Implement a GRU (Gated Recurrent Unit) cell forward pass. Given input x_t, previous hidden state h_{t-1}, and weight matrices, compute the update gate, reset gate, candidate hidden state, and new hidden state.
import numpy as np
def sigmoid(x: np.ndarray) -> np.ndarray:
return 1.0 / (1.0 + np.exp(-np.clip(x, -500, 500)))

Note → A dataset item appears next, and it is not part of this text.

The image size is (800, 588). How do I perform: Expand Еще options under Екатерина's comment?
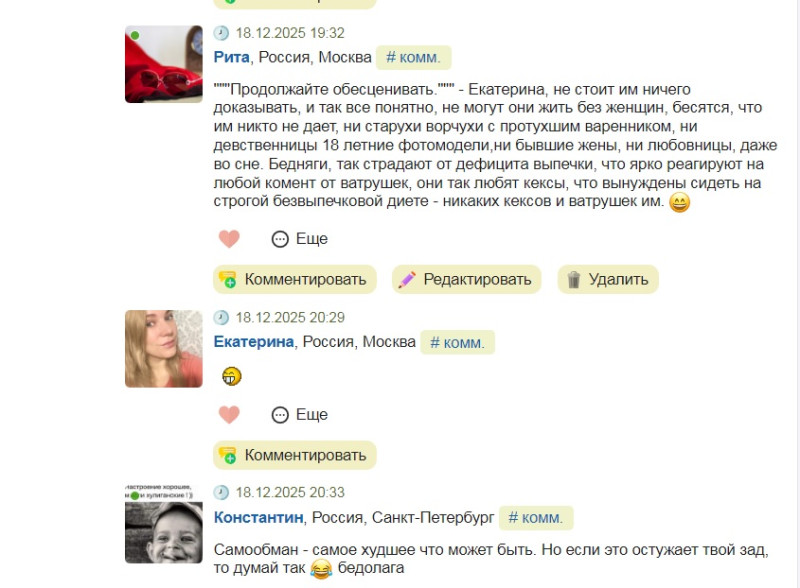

def gru_cell(x_t: np.ndarray, h_prev: np.ndarray,
W_z: np.ndarray, U_z: np.ndarray, b_z: np.ndarray,
W_r: np.ndarray, U_r: np.ndarray, b_r: np.ndarray,
W_h: np.ndarray, U_h: np.ndarray, b_h: np.ndarray) -> np.ndarray:
# Update gate
z_t = sigmoid(W_z @ x_t + U_z @ h_prev + b_z)
# Reset gate
r_t = sigmoid(W_r @ x_t + U_r @ h_prev + b_r)
# Candidate hidden state
h_candidate = np.tanh(W_h @ x_t + U_h @ (r_t * h_prev) + b_h)
# New hidden state
h_t = z_t * h_prev + (1 - z_t) * h_candidate
return h_t